The field day looked at the addition of cover crops and different tilling methods to conserve soil and reduce erosion and how current practices may be affecting water quality and the species that call the water home.
“With our Rice Creek system, we’re actually seeing that those fields that are cover cropped at a given point in time during the growing season seem to have less nitrate in their agricultural drainage line admitted to Rice Creek compared to fields that were not cover cropped,” said Paul Jackson, professor of chemistry and environmental studies at St. Olaf College.
Professor Paul Jackson along with another St. Olaf professor and member of the Cannon River Watershed Partnership are conducting a three-year experiment studying the use of cover crops to manage agricultural drainage.
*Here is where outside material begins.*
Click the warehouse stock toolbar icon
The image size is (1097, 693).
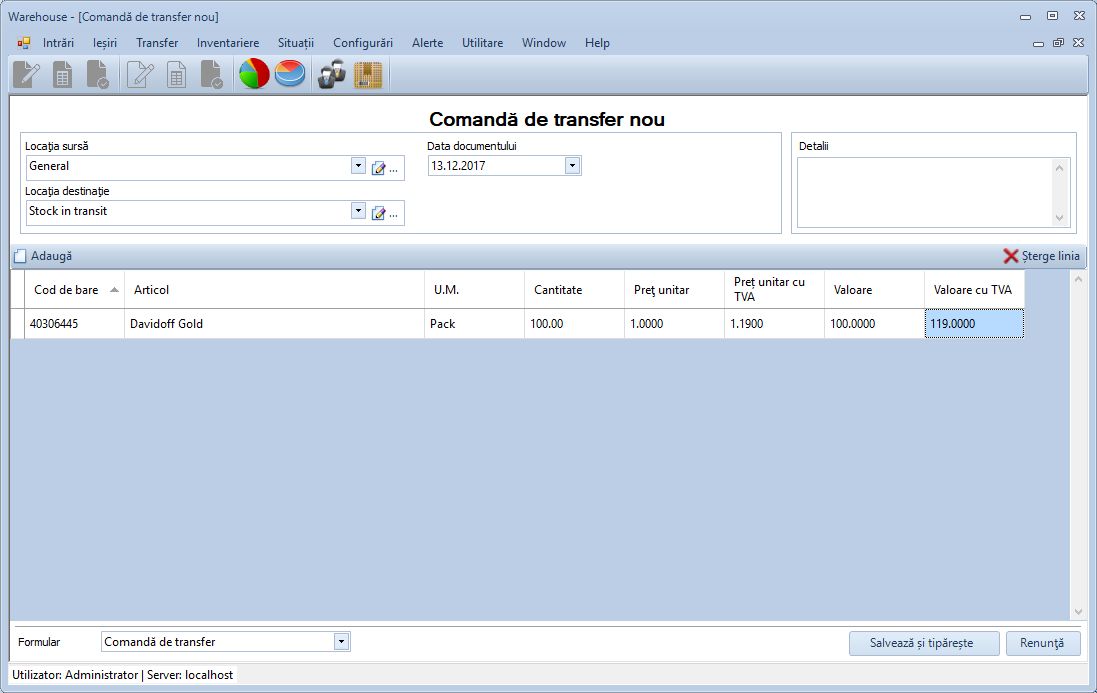coord(368,72)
“And that difference looks to be quite substantial, sometimes the factor of two to three times, so we’re talking values that are well above say, a drinking water threshold of nitrate in river systems,” said Jackson.
Participants in the study are interseeding cover crops when the commodity crop reaches a specific maturity level so the cover crops will continue to grow after harvest.
“Pulling up more nutrients and holding the soil in place so that as the ground freezes everything is held in stasis through the beginning of the next growing season when you actually strip till or no till through those and you start the growing season back over,” said Jackson.
Reducing runoff is beneficial to multiple species, including the decreasing population of brook Trout in Rice Creek as tiling, vegetation changes, increased flood events and denuded soils threatens their ecosystem.
“Anything we can do on the watershed to help keep the water on landscape or in the watershed and also any kind of cover project we do, like the cover cropping we talked about this morning, helps reduce sedimentation which can impact these brook trout,” Waterville Area Fisheries Supervisor Craig Soupir said.
“Both farmers and a variety of agricultural professionals and environmental professionals can come in work together to make positive influences and we’ll actually see some of the nutrient issues that we’re experiencing now, hopefully, decreased within the next decade,” said Jackson.